For some background - My model outputs scores that I put into a list as part of the forward pass. I then need to torch.cat the list so I can later call .sum() and then .backward()
Since updating to 0.4.0 I am finding that the torch.cat causes:
“RuntimeError: one of the variables needed for gradient computation has been modified by an inplace operation”
I tested by taking a single score out of the list and doing .backward(), and this does work, so I am fairly certain that it is the torch.cat() operation that is triggering this inplace problem.
def forward(self, clause_dsets={}, ont_clause_dsets={}, aggregator='keep_all',
inference=False, verbose=False):
outputs = []
for clause_name in clause_dsets.keys():
clause = self.clauses[clause_name]
if verbose:
log.debug('===Training Clause: {}==='.format(clause.label))
# 1) Pass clause's input dictionary as input, which contains the data
# per clause literal, with the literal label as key.
# 2) Compute clause grounding by triggering underlying machinery.
# 3) Output is a batch column vector, via unsqueeze(1). Append to list
# of outputs
outputs.append(clause.compute(
inference, clause_dsets[clause_name]).unsqueeze(1))
# Ontology clauses
for clause_name in ont_clause_dsets.keys():
clause = self.clauses[clause_name]
if verbose:
log.debug('===Training Ontology Clause: {}==='.format(clause.label))
outputs.append(clause.compute(
inference, ont_clause_dsets[clause.label]).unsqueeze(1))
if verbose:
log.debug('===Aggregating Clauses with {}==='.format(aggregator))

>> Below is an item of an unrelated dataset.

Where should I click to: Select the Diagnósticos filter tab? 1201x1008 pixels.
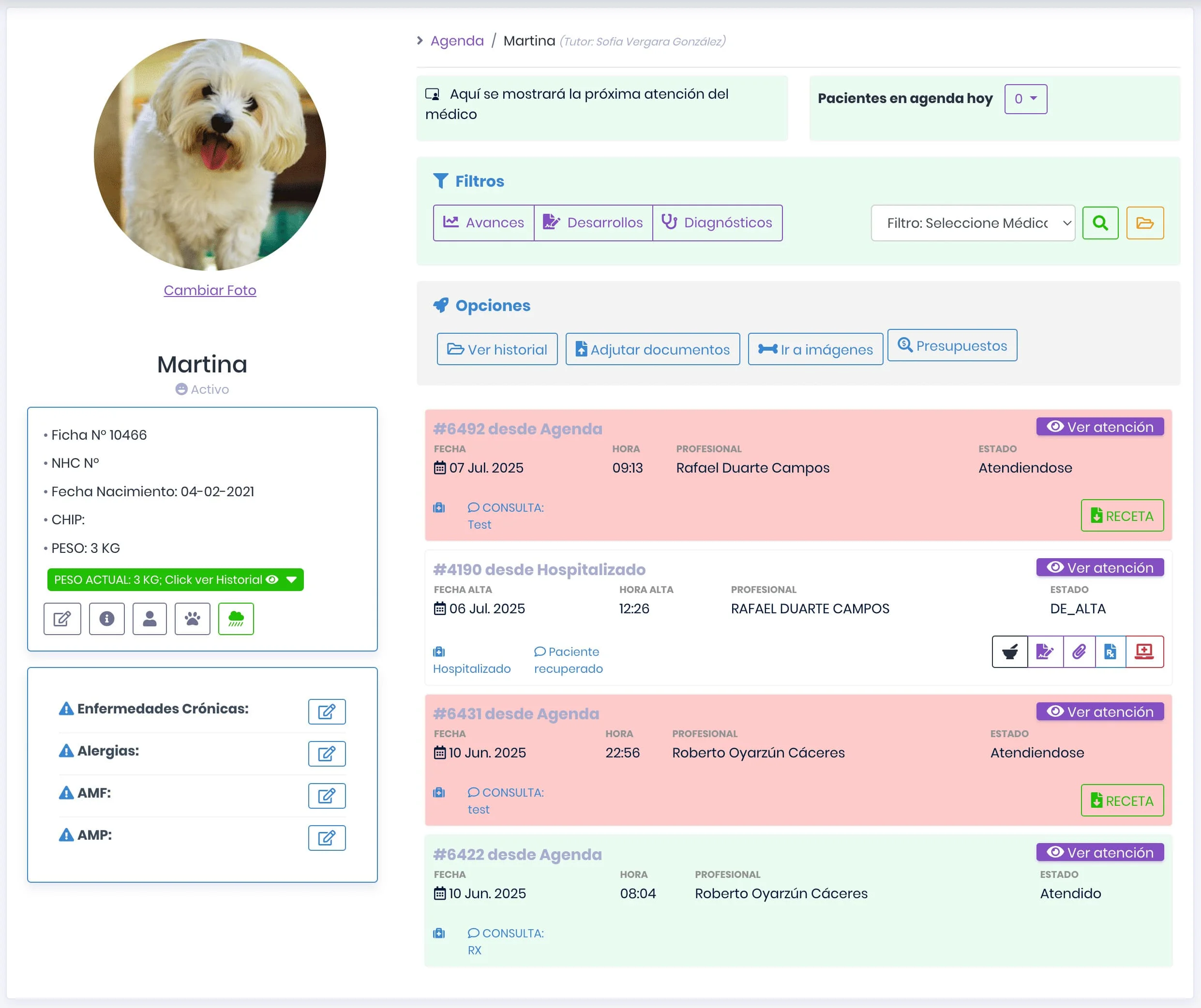[717, 223]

# Concatenate clauses into big column vector. All clauses have same
# output expectations (high score), so no need to know which clause is
# which (unless we want to have that insight in investigation phase)
clauses_value_tensor = torch.cat(outputs, dim=0)
...
I can call backward on everything before the last line. The error only triggers after the cat operation.
I may have messed something up elsewhere during the migration, but given that the error only occurs after the cat op and beforehand I can do .backward(), meaning that there are no inplace operations prior, is something up?